Not because nobody cares. Because nobody can see it.

"The amount of material we're putting value into and then putting in the bin," he says, "is something everybody is working on. The biggest source of downtime we have is startups and changeovers. That spans almost every process you can imagine — optical films, sandpaper, Scotch tape. It's everywhere."

Jeff is a Senior Manufacturing Technology Specialist at 3M. He's been working with Protex AI's site intelligence platform for the past two years, connecting camera data with process data across his organisation's production lines. When you add up the yield opportunity sitting in data his organisation already has — already collected, already stored — the figure is probably more than half a billion dollars.

"I don't say that lightly," he says.

Why time studies only show you the best part of the day

The standard tool for understanding a production line has been the time study for decades. Someone walks the floor with a clipboard. They observe, record, go back to their desk and write a report.
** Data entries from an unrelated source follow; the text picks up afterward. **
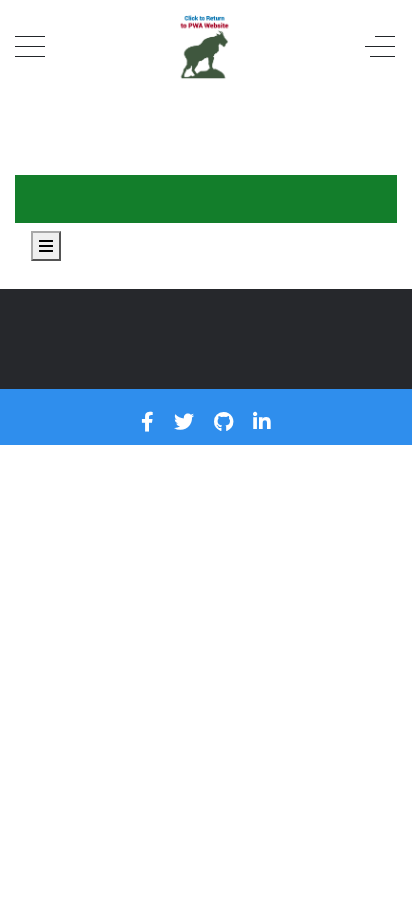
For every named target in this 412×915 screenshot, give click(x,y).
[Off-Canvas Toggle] (380, 48)
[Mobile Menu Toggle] (30, 48)
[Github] (223, 422)
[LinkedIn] (262, 422)
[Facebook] (147, 422)
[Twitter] (184, 422)
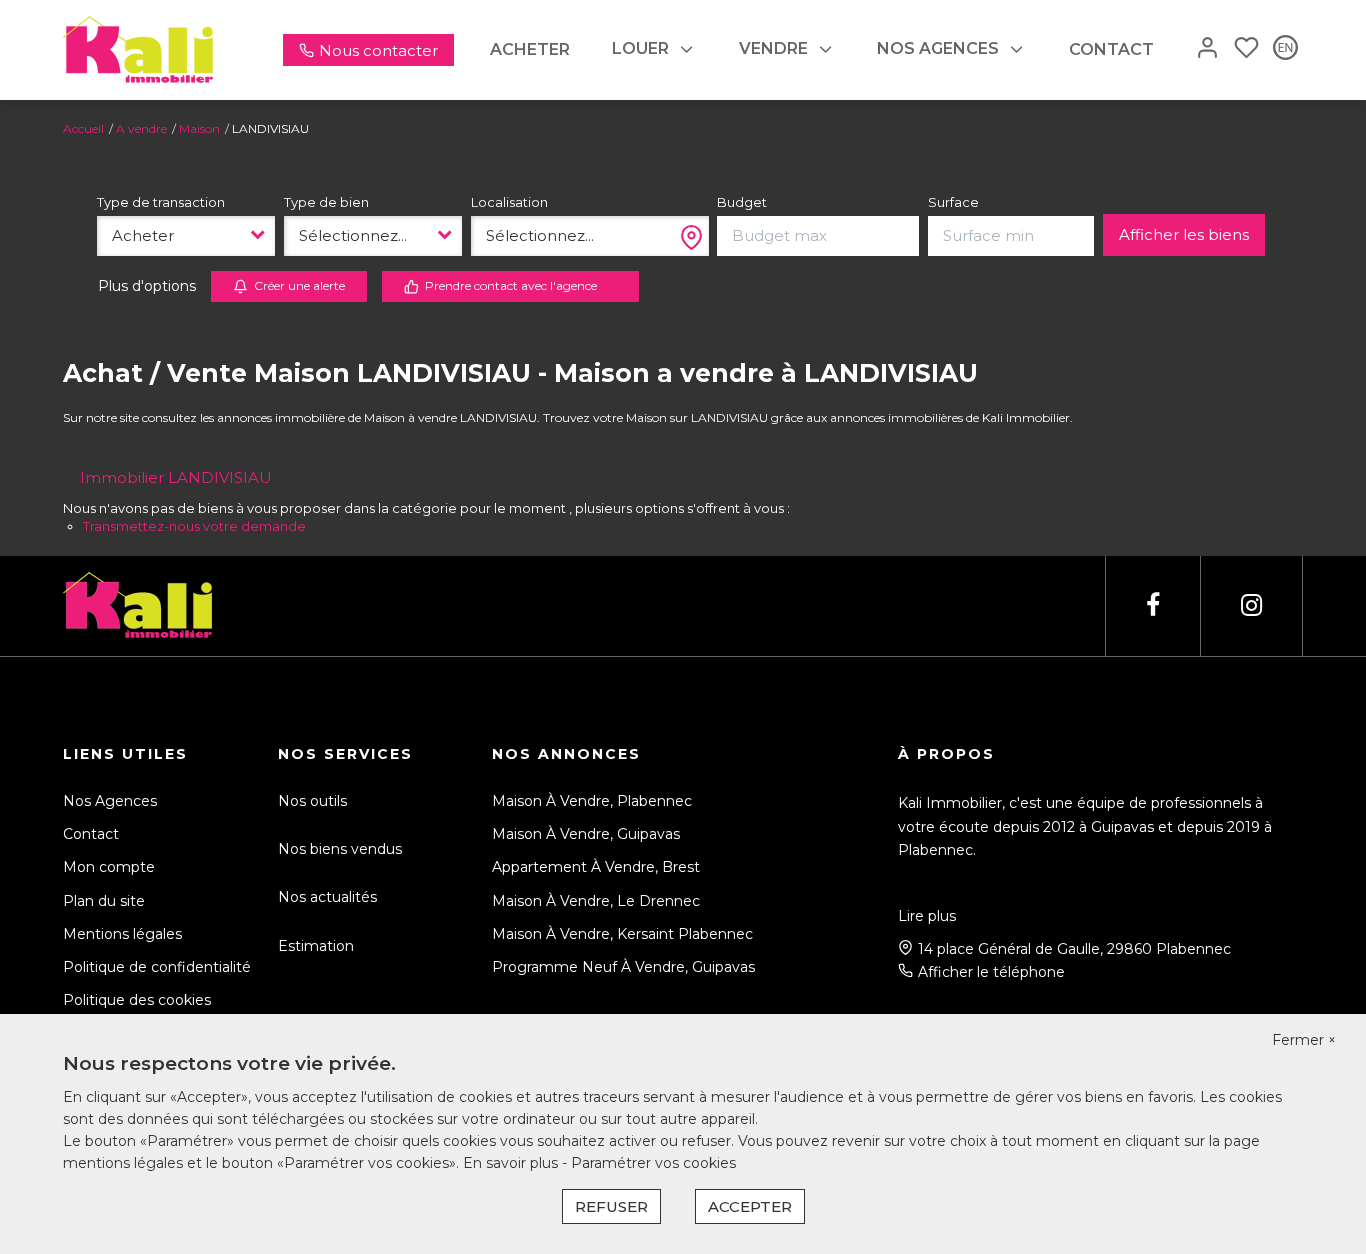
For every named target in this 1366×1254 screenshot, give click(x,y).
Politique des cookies (137, 1000)
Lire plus (927, 916)
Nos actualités (327, 897)
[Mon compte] (1207, 49)
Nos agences (938, 48)
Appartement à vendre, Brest (596, 867)
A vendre (141, 128)
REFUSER (611, 1206)
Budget (742, 202)
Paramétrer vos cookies (653, 1163)
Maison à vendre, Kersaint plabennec (622, 934)
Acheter (530, 49)
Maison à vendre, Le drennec (596, 901)
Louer (640, 48)
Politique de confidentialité (157, 967)
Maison (199, 128)
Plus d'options (147, 286)
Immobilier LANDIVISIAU (176, 477)
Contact (1111, 49)
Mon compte (109, 867)
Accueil (83, 128)
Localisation (509, 202)
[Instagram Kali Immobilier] (1251, 605)
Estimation (316, 946)
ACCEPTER (750, 1206)
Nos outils (312, 801)
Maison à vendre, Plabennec (592, 801)
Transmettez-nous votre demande (194, 526)
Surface (953, 202)
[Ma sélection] (1246, 49)
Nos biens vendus (340, 849)
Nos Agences (110, 801)
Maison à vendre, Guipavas (586, 834)
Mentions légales (122, 934)
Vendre (773, 48)
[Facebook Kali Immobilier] (1153, 605)
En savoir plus (512, 1163)
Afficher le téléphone (991, 972)
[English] (1285, 49)
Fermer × (1304, 1040)
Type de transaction (161, 202)
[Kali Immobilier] (138, 49)
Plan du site (104, 901)
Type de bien (326, 202)
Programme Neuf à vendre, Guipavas (623, 967)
Jeff knows this ritual. He also knows its flaw.

"When you do a time study, everybody's working as fast as they can. You're an overlord with a clipboard, and you're seeing the best part of the day."

Most downtime doesn't happen during the best part of the day. It happens during a handover, a setup, a moment when nobody with a clipboard is watching. An operator adjusts a knife position. The web nicks. The line stops. By the time anyone asks what happened, the moment is gone.
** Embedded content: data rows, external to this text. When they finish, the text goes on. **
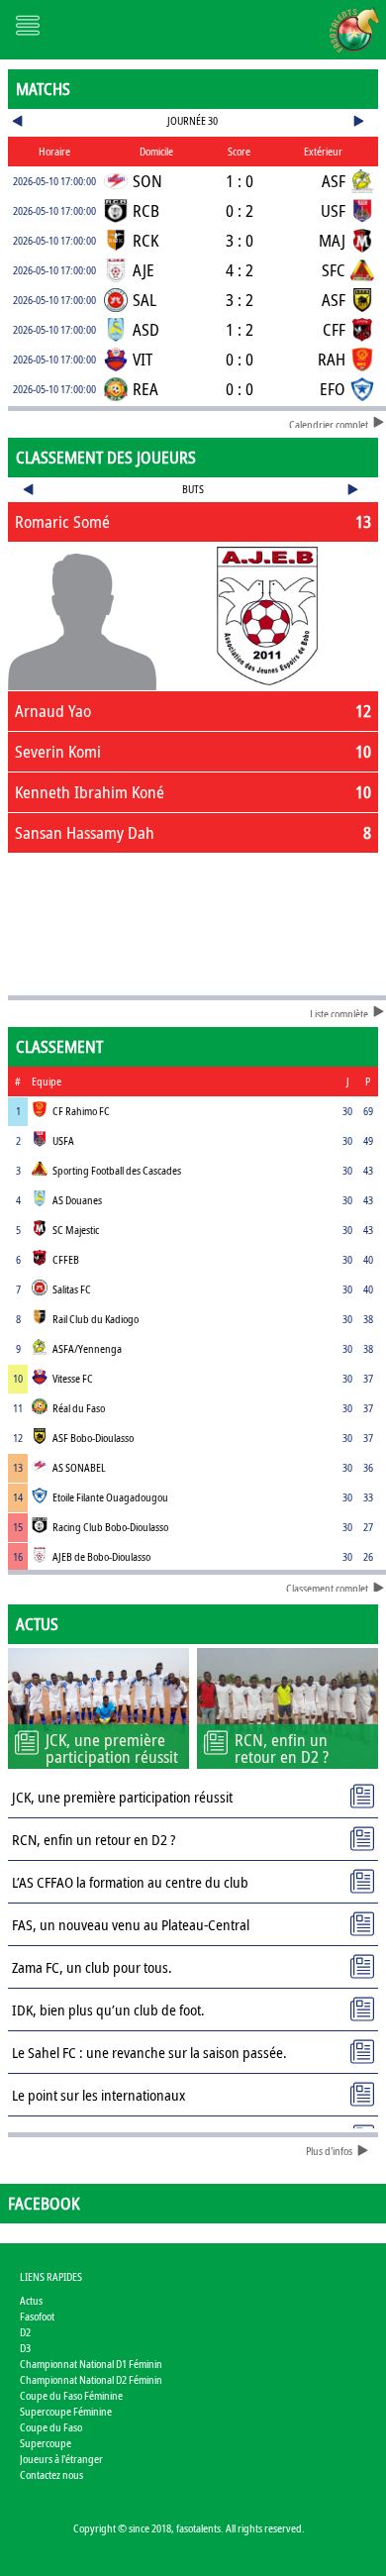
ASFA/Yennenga (87, 1348)
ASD (146, 329)
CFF (334, 329)
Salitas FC (71, 1289)
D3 (25, 2347)
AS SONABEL (79, 1467)
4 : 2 (239, 269)
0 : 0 (239, 359)
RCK (145, 240)
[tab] (193, 522)
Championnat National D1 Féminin (91, 2363)
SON (147, 180)
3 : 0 (239, 240)
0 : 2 (239, 210)
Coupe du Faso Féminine (71, 2395)
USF (333, 210)
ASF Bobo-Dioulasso (93, 1437)
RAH (331, 359)
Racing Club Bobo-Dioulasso (110, 1526)
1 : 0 (239, 180)
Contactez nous (51, 2474)
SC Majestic (75, 1229)
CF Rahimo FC (81, 1110)
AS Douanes (77, 1199)
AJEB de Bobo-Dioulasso (101, 1556)
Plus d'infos (329, 2150)
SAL (144, 299)
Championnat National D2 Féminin (91, 2379)
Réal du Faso (78, 1407)
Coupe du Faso (51, 2427)
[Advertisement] (193, 920)
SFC (333, 269)
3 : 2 (239, 299)
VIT (142, 359)
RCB (146, 210)
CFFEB (65, 1259)
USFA (63, 1140)
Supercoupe (45, 2442)
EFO (332, 388)
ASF (333, 180)
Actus (31, 2300)
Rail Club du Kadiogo (95, 1318)
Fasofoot (37, 2316)
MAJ (332, 240)
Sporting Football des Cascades (116, 1170)
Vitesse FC (72, 1378)
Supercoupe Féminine (66, 2411)
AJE (143, 269)
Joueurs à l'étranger (61, 2458)
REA (145, 388)
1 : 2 (239, 329)
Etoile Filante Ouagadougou (110, 1497)
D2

"There's no way you can get that from process data," Jeff says. "But you need to know why it happened."

Video fills that gap — not just as footage, but as context. What were the ten minutes before? Not what the sensors logged. What actually happened.

Jeff's team tested this with a quality defect that kept appearing on one of their lines. They pulled the last 15 instances. In every case, within ten minutes of the defect, an operator had been at the die and cleaned the lip improperly. They had video for each one.
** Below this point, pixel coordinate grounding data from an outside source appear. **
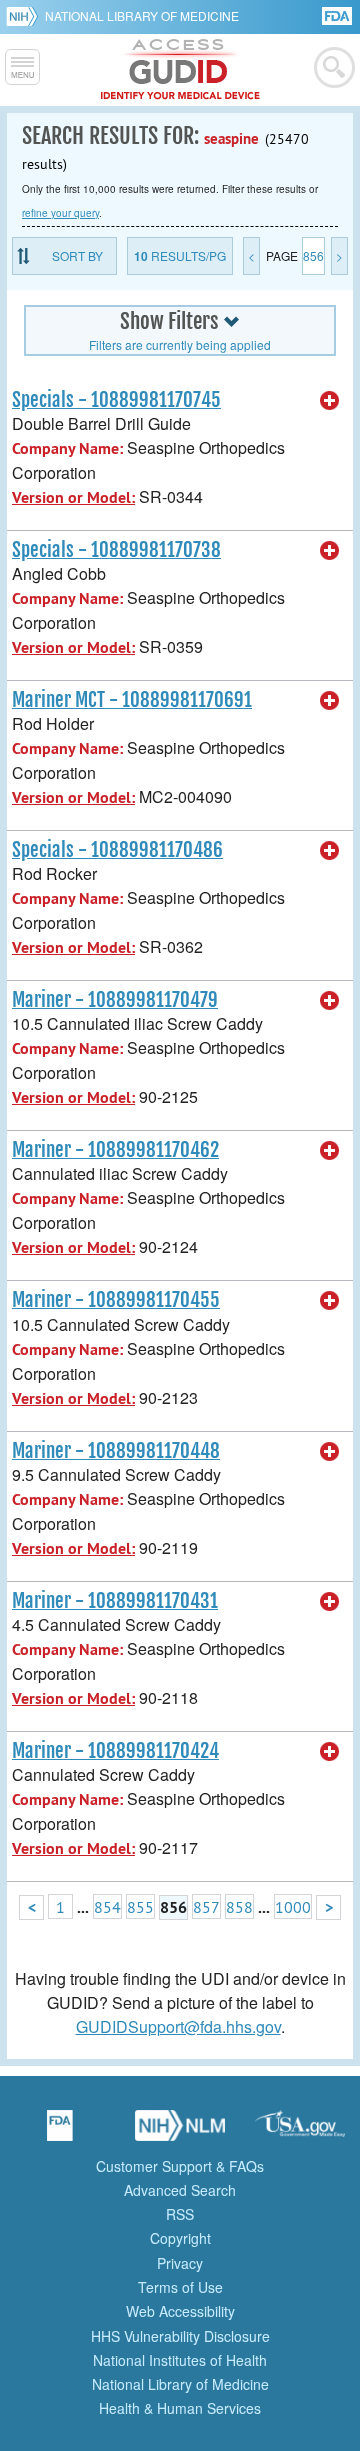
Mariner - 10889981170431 (115, 1601)
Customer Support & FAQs (180, 2166)
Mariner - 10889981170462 (115, 1150)
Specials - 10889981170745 (116, 400)
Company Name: (67, 448)
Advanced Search (180, 2190)
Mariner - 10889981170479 (115, 1000)
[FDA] (338, 14)
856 (313, 255)
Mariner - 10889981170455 (116, 1300)
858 (239, 1907)
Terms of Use (180, 2287)
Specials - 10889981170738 (116, 550)
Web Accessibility (180, 2311)
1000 (293, 1907)
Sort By (77, 255)
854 (107, 1907)
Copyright (180, 2238)
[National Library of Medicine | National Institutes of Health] (180, 2132)
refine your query (60, 213)
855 (140, 1907)
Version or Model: (73, 497)
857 (206, 1907)
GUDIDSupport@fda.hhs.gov (178, 2026)
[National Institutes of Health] (25, 16)
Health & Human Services (180, 2408)
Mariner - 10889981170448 (116, 1451)
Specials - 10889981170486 (117, 850)
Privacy (180, 2263)
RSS (180, 2214)
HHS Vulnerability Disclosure (180, 2336)
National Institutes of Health (180, 2360)
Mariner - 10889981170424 (115, 1751)
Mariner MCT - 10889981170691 (132, 700)
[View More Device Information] (330, 401)
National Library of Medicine (142, 15)
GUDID (180, 70)
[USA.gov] (300, 2132)
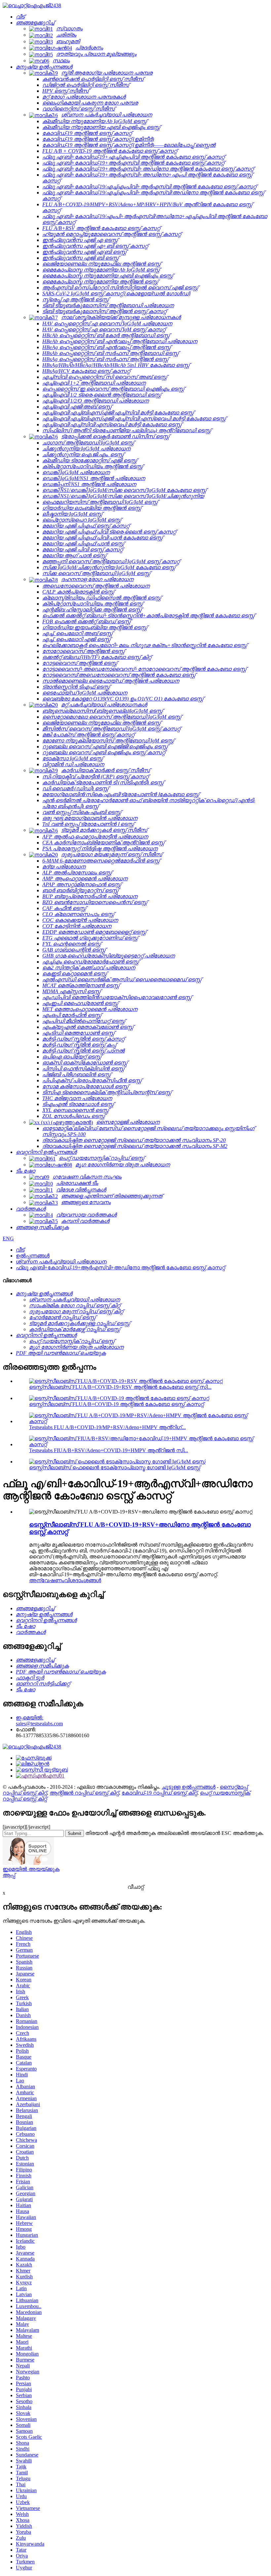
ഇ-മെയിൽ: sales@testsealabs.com (39, 1720)
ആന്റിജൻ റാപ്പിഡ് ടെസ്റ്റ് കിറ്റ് (84, 1793)
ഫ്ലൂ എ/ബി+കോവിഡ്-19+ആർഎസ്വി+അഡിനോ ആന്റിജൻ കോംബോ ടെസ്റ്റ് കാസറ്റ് (120, 1267)
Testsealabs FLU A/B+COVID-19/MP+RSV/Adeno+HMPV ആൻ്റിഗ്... (107, 1427)
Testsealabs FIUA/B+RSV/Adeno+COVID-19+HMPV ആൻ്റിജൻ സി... (108, 1450)
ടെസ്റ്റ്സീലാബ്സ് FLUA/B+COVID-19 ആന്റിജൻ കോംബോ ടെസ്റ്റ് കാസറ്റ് (116, 1404)
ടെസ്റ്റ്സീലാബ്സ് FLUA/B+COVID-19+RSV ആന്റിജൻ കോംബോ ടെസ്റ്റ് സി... (120, 1387)
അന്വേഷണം (46, 1580)
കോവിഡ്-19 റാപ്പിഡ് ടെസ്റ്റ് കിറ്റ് (159, 1793)
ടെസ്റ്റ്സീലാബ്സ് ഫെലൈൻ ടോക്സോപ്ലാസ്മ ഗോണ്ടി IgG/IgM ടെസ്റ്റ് (114, 1467)
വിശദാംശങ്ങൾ (82, 1580)
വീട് (20, 1250)
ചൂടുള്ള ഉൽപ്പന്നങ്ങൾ (188, 1787)
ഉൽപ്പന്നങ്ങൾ (33, 1255)
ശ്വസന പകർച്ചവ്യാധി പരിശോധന (61, 1261)
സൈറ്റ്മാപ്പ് (234, 1787)
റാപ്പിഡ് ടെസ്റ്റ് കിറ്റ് (25, 1793)
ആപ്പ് (9, 1875)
"When you can show that to an executive — here's the footage, here's the process data, here's the correlation — you don't need to spend time making the case. The answer is right there."

How a non-engineer found hundreds of thousands in yield opportunity in an hour

Jeff blocked out one hour. A specific yield problem had been nagging at him and he wanted to look at it properly.

He doesn't work on the line. He's not a process engineer. He had no particular reason to be the one to find it.

Within the hour, he had found hundreds of thousands of dollars in yield opportunity.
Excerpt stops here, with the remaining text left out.